# [TASKS FOR THIS EXERCISE]
A - Reproduce the work design thread word for word from "I think this" to "maintenance is needed.".
B - Pick up the forum thread on the work interface design after its last sentence and carry it further.

─── DOCUMENT TEXT

I think this comes from a fact that when work is added, nothing kicks it off, it's just kind of sitting there until advance it called. So if something is added to the work manager (top level), it needs a manual kick. This sort of makes sense, because it allows for construction of a work tree, before scheduling anytning. I suppose we could change that since in the new design added work goes straight into RUNNING mode. Thus it would be guaranteed to start running right away, so that no manual maintenance is needed.

marta-lokhova commented 6 years ago

High-level

Goals

What is provided by the work interface

What is required from the implementers

Interface

Disclaimer: we need better names for these 3 components: WorkFSM, Work (think WorkFSM that manages children), WorkManager

WorkFSM & Work (child of WorkFSM) state = {RUNNING, WAITING, SUCCESS, FAILURE_RETRY, FAILURE_RAISE, FAILURE_FATAL}

Here are some descriptions of the methods we'd use:

Below are methods for scheduling running and completion of work

void 
run()
{
    if (state != WAITING)
   { 
         // schedule yourself to run by posting a callback to IO service
         // There might be additional stuff, but the callback would set state to `RUNNING` and call `onRun`
    }
}

void 
complete(State state)
{
    assert(state == DONE) // shouldn’t be called when state RUNNING/WAITING
    if (state == SUCCESS)
    { 
         // similarly to `run`, post to IO service a callback that would set state to SUCCESS then call `onSuccess`
    }
   Else if (state == FAILURE)
    {
     // similarly to `run`, post to IO service a callback that would set state to FAILURE then call `onFailure`
    }  
}

virtual void onSuccess()/onFailureRaise()/onFailureFatal()

Additionally, as mentioned above, we introduce a new state WAITING that would prevent work from being re-scheduled. Specifically we can introduce "wait" callback that would would be triggered by a timer and actually schedule running of work; So work can have a timer and use async_wait with mWaitingCallback. In this case code would look something like:

void
Work::wakeUp()
{
        assert(getState() == WAITING);
        setState(RUNNING);
    notifyWorkManager(); // let WorkManager know it’s time to schedule run again    
}

std::function<void(asio::error_code ec)> mWaitingCallback
{
    mDone = true;
    mErrorCode = ec
    wakeUp(); // wake up and schedule completion
}

void Work::State doActualWork() 
{
    if (!Started)
    {
        Started = true;
        mTimer.asyncWait(mWaitingCallback);
        return WAITING;
    }
    else if (mDone)
    {
        return mErrorCode ? FAILURE : SUCCESS);
    }
}

WorkManager : public Work (potentially WorkScheduler?)

MonsieurNicolas commented 6 years ago

In general, I would prefer that you first describe interfaces without any implementation details (ie public methods only).

Then, you can use those interfaces in

naming

I think they should be: WorkFSM -> BasicWork (or WorkBase) Work stays the same WorkManager, yes WorkScheduler is probably more accurate

interfaces

BasicWork

You should start by describing the BasicWork interface.

I would recommend exposing a crank function that internally invokes doRun (if state is RUNNING). That way, we can expand to other state transitions in the future (like doAbort).

──────
─── DATA LINES

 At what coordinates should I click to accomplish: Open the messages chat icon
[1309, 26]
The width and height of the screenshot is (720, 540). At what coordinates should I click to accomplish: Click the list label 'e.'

──────

# [ANSWERS TO EACH TASK]
A -
I think this comes from a fact that when work is added, nothing kicks it off, it's just kind of sitting there until advance it called. So if something is added to the work manager (top level), it needs a manual kick. This sort of makes sense, because it allows for construction of a work tree, before scheduling anytning. I suppose we could change that since in the new design added work goes straight into RUNNING mode. Thus it would be guaranteed to start running right away, so that no manual maintenance is needed.

B -
I would expect wakeUp to be implemented at this level and not have a dependency on WorkScheduler.

Also, you need to define when people are supposed to call wakeUp.

Work

You didn't actually describe the Work interface (well it's all mixed up with implementation detail); I suspect that once you have BasicWork, it will become easier for you to do so.

Also, I imagine that there are Work specific methods that would be declared as part of the interface, things like addWork?

Also, void Work::State onRun() method doesn't make sense to me:

implementation

std::shared_ptr yieldNextRunningChild() This method would be used to round-robin child scheduling (in onRun, basically if children are not finished yet, we would get the next child and tell it to run again)

I would prefer the round robin set to be { child_1, ... child_n, self }, that way we only perform one unit of work at a time (with what you wrote it's possible that we perform work in both a child and through doActualWork

For this we can use an iterator that is re-initialized in onReset

This doesn't make sense to me, why would we call onReset when work is continuously running?

Note that WAITING children would not be scheduled

Not sure I understand "scheduled" here, I think you just mean we don't call crank on WAITING state.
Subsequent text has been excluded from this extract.